Session configuration

Database selection

It is recommended to always specify the database explicitly with the database parameter, even on single-database instances. This allows the driver to work more efficiently, as it does not have to resolve the home database first. If no database is given, the default database set in the Neo4j instance settings is used.

import neo4j

with driver.session(
    database="neo4j"
) as session:
    ...

Request routing

In a cluster environment, all sessions are opened in write mode, routing them to the leader. You can change this by explicitly setting the default_access_mode parameter to either neo4j.READ_ACCESS or neo4j.WRITE_ACCESS. Note that .execute_read() and .execute_write() automatically override the session’s default access mode.

import neo4j

with driver.session(
    database="neo4j",
    default_access_mode=neo4j.READ_ACCESS
) as session:
    ...

Although executing a write query in read mode likely results in a runtime error, you should not rely on this for access control. The difference between the two modes is that read transactions will be routed to any node of a cluster, whereas write ones will be directed to the leader. Still, depending on the server version and settings, the server might allow none, some, or all write statements to be executed even in read transactions.

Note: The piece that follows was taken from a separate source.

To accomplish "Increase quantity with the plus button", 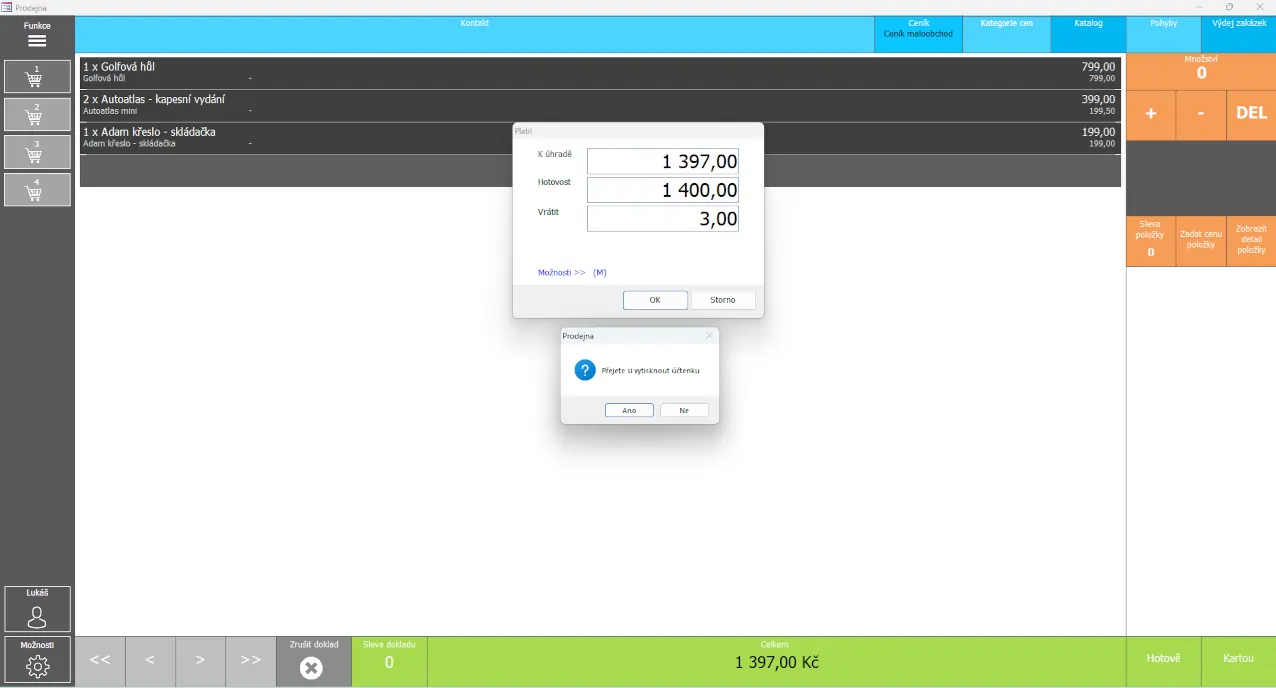I will [1151, 114].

Similar remarks hold for the .execute_read() and .execute_write() methods.

Run queries as a different user (impersonation)

You can execute a query under the security context of a different user with the parameter impersonated_user, specifying the name of the user to impersonate. For this to work, the user under which the Driver was created needs to have the appropriate permissions. Impersonating a user is cheaper than creating a new Driver object.

with driver.session(
    database="neo4j",
    impersonated_user="somebody_else"
) as session:
    ...

When impersonating a user, the query is run within the complete security context of the impersonated user and not the authenticated user (i.e., home database, permissions, etc.).

Close sessions

Each connection pool has a finite number of sessions, so if you open sessions without ever closing them, your application could run out of them. It is thus recommended to create sessions using the with statement, which automatically closes them when the application is done with them. When a session is closed, it is returned to the connection pool to be later reused.

If you do not use with, remember to call the .close() method when you have finished using a session.

session = driver.session(database="neo4j")
# ...
# session usage
# ...
session.close()

Glossary

LTS

A Long Term Support release is one guaranteed to be supported for a number of years. Neo4j 4.4 is LTS, and Neo4j 5 will also have an LTS version.

Aura

Aura is Neo4j’s fully managed cloud service. It comes with both free and paid plans.

Driver

A Driver object holds the details required to establish connections with a Neo4j database. Every Neo4j-backed application requires a Driver object.

Cypher

Cypher is Neo4j’s graph query language that lets you retrieve data from the graph. It is like SQL, but for graphs.

APOC

Awesome Procedures On Cypher (APOC) is a library of (many) functions that can not be easily expressed in Cypher itself.

Bolt

Bolt is the protocol used for interaction between Neo4j instances and drivers. It listens on port 7687 by default.

ACID

Atomicity, Consistency, Isolation, Durability (ACID) are properties guaranteeing that database transactions are processed reliably. An ACID-compliant DBMS ensures that the data in the database remains accurate and consistent despite failures.

eventual consistency

A database is eventually consistent if it provides the guarantee that all cluster members will, at some point in time, store the latest version of the data.

causal consistency

A database is causally consistent if read and write queries are seen by every member of the cluster in the same order. This is stronger than eventual consistency.

null

The null marker is not a type but a placeholder for absence of value. For more information, see Cypher Manual — Working with null.

transaction

A transaction is a unit of work that is either committed in its entirety or rolled back on failure. An example is a bank transfer: it involves multiple steps, but they must all succeed or be reverted, to avoid money being subtracted from one account but not added to the other.